The South Asian International Film Festival celebrates 10 years of showcasing independent cinema. Chaya Babu reports.
On the opening night of the South Asian International Film Festival at the School of the Visual Arts Theater in Manhattan’s Chelsea neighborhood, SAIFF Founder and President Shilen Amin choked up as he addressed the crowd.
He was rightfully emotional as he reflected on a decade of running the festival in New York.
‘I felt it was my generational responsibility to do something for artists in this space and represent what it means to be South Asian,’ he said.
The week brought 15 films to the big screen, coupled with cocktail receptions and after parties at Manhattan hotspots.
Galen Rosenthal, SAIFF’s programme director, lead many of the post-screening question and answer sessions, which provided in-depth conversations about the background of the films and the inspiration of the people behind the final products.
The screenings at the fest included an eclectic mix of films, like Ankhon Dekhi, Siddharth, Good Morning Karachi, Anima State, and Quissa; shorts Khoon LTD, Outpost, Tau Seru, Neighbours, First Sight and Kush.
Bengali filmmaker Q’s Tasher Desh was also to be screened at the festival, but as a last minute surprise Q unveiled his latest documentary Sari.
The festival closed with The Good Road, India’s official entry to the Oscars. The jurors at the Awards gala certainly had their work cut out considering the options in the running.
The material was diverse and yet consistently sophisticated, Amin noted. Themes ranged from gender politics in Quissa and Good Morning Karachi to class differences in The Good Road, gang violence in Monsoon Shootout to vampire youth struggles in Khoon LTD he said.
After the festival ended, Amin told rediff.com that he had feelings of withdrawal after seven days of ‘craziness.’
He said when a decade
“Seeing it grow over the years has just been really powerful,” Amin said. “We’re committed to not only our space, but to our filmmakers. We go above and beyond the screenings. It’s not just about showing the films, but providing education around them and really supporting the filmmakers.”
He added that earlier most South Asian independent films were very niche.
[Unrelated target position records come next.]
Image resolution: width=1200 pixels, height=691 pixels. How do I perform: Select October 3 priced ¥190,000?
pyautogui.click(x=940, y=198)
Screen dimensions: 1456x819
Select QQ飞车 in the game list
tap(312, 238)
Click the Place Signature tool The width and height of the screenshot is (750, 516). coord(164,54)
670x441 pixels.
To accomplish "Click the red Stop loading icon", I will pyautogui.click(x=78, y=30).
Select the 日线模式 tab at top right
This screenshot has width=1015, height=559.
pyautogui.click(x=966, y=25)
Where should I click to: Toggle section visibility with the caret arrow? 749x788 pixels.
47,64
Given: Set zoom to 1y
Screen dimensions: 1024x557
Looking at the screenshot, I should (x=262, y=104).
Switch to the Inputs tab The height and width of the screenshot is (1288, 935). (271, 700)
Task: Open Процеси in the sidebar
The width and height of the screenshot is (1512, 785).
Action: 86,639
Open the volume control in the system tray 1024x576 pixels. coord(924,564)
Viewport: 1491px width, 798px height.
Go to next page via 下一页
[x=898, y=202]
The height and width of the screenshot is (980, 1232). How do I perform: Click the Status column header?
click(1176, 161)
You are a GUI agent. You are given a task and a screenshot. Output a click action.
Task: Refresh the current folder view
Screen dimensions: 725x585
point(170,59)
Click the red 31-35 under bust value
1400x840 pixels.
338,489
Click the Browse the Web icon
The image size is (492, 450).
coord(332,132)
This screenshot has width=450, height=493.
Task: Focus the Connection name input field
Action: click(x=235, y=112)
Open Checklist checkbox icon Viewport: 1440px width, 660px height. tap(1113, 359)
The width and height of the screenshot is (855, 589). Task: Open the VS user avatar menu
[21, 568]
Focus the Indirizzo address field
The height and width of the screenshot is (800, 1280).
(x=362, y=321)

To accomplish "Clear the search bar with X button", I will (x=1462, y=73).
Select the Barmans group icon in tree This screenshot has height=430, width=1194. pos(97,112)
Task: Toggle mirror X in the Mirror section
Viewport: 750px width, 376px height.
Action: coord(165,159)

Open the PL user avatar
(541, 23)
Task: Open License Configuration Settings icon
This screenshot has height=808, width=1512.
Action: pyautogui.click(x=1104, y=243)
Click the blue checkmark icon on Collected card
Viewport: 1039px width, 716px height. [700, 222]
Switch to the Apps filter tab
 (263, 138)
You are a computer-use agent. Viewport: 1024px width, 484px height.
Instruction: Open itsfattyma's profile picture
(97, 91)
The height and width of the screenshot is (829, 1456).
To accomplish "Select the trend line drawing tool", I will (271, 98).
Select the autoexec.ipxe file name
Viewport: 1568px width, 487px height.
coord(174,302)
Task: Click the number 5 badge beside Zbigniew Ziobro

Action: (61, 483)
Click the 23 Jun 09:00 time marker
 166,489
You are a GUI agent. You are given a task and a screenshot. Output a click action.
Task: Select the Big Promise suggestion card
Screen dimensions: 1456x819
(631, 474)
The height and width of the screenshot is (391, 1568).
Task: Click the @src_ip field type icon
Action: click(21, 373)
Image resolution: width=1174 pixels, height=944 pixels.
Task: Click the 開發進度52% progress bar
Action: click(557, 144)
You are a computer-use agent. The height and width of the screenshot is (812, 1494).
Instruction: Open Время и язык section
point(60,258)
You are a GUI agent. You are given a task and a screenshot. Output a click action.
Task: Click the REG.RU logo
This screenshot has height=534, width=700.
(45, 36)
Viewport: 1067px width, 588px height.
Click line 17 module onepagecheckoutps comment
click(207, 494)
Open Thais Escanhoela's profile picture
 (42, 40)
They were promoted internally and had no way of reaching audiences.
SAIFF has helped bridge that gap between filmmakers and the industry on the whole. After ten years of building and developing relationships with marketing channels and distributors, Amin said his organisation was a brand and a unique concept that the industry believed in.
“Now our opinion means something and it’s valued,” he said. “It’s not just that the festival has changed with regards to what it symbolises for emerging South Asian artists and how it functions, but the films themselves have improved.”
Amin said that the 10th anniversary brought in the most impressive program to date, and he was proud to see how filmmakers truly stepped up their game.
“Our job isn’t just to showcase Indian films to Indian people -- we’re bringing them to the industry as a whole and to the international market,” Amin said. “It’s not easy, but it has definitely become easier. We’re on people’s radar now. We have many more advocates and ambassadors and we think that will just continue.”
Jim Halper, a New York City doctor and film buff, said when he first became interested in Indian films he was obviously attracted to Bollywood.
“But then I started seeing other films, like those by Satyajit Ray, and I found that serious independent Indian films rival and are just as good, if not better,” he added. “Indian films are so profound because perhaps the problems that India faces are so profound. And of course the whole world is beginning to see that too.